Jobs:
1. List every Java keyword that appears in the code sample in the Java interface thread.
2. In the Java interface thread, what does one reply use to implement the interface so that the implemented method stays out of the public class?

Supplied text:

I know that an interface must be public. However, I don't want that.
I want my implemented methods to only be accessible from their own package, so I want my implemented methods to be protected.
The problem is I can't make the interface or the implemented methods protected.
What is a work around? Is there a design pattern that pertains to this problem?
From the Java guide, an abstract class wouldn't do the job either.
read this.
"The public access specifier indicates that the interface can be used by any class in any package. If you do not specify that the interface is public, your interface will be accessible only to classes defined in the same package as the interface."
Is that what you want?
You class can use package protection and still implement an interface:
class Foo implements Runnable
{
public void run()
{
}
}
If you want some methods to be protected / package and others not, it sounds like your classes have more than one responsibility, and should be split into multiple.
Edit after reading comments to this and other responses:
If your are somehow thinking that the visibility of a method affects the ability to invoke that method, think again. Without going to extremes, you cannot prevent someone from using reflection to identify your class' methods and invoke them. However, this is a non-issue: unless someone is trying to crack your code, they're not going to invoke random methods.
Instead, think of private / protected methods as defining a contract for subclasses, and use interfaces to define the contract with the outside world.
Oh, and to the person who decided my example should use K&R bracing: if it's specified in the Terms of Service, sure. Otherwise, can't you find anything better to do with your time?
When I have butted up against this I use a package accessible inner or nested class to implement the interface, pushing the implemented method out of the public class.
Usually it's because I have a class with a specific public API which must implement something else to get it's job done (quite often because the something else was a callback disguised as an interface <grin>) - this happens a lot with things like Comparable. I don't want the public API polluted with the (forced public) interface implementation.
Hope this helps.

(Data for locating described items)

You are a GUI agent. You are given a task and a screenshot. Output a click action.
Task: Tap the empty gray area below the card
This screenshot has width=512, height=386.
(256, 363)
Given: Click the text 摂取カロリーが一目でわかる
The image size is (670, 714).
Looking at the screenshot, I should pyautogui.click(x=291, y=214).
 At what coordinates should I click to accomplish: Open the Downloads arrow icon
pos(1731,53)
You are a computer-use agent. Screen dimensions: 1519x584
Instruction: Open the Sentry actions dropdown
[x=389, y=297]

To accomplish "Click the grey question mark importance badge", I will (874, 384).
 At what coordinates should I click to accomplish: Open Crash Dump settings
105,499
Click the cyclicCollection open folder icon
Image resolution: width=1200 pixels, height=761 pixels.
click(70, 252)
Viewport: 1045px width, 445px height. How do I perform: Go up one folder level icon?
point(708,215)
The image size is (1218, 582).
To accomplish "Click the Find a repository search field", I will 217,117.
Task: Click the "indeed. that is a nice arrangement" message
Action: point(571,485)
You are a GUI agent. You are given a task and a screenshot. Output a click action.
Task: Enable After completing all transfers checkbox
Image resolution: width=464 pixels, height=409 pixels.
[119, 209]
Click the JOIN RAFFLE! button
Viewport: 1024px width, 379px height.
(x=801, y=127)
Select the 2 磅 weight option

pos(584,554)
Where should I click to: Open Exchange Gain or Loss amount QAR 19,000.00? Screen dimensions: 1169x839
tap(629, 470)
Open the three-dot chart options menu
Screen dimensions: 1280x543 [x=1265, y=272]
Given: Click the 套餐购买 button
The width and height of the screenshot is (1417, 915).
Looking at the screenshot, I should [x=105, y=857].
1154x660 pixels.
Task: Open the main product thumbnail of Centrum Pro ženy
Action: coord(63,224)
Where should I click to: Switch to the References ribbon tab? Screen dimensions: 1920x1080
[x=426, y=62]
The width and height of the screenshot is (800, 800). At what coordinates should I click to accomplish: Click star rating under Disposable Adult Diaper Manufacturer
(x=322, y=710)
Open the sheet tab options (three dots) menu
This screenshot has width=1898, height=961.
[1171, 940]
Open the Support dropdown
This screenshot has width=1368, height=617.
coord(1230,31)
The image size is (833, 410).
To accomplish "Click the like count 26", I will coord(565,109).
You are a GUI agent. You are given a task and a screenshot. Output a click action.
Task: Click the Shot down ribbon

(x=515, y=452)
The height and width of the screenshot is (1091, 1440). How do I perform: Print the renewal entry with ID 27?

Solutions to the problems:
1. class, implements, public, void

2. A package-accessible inner or nested class.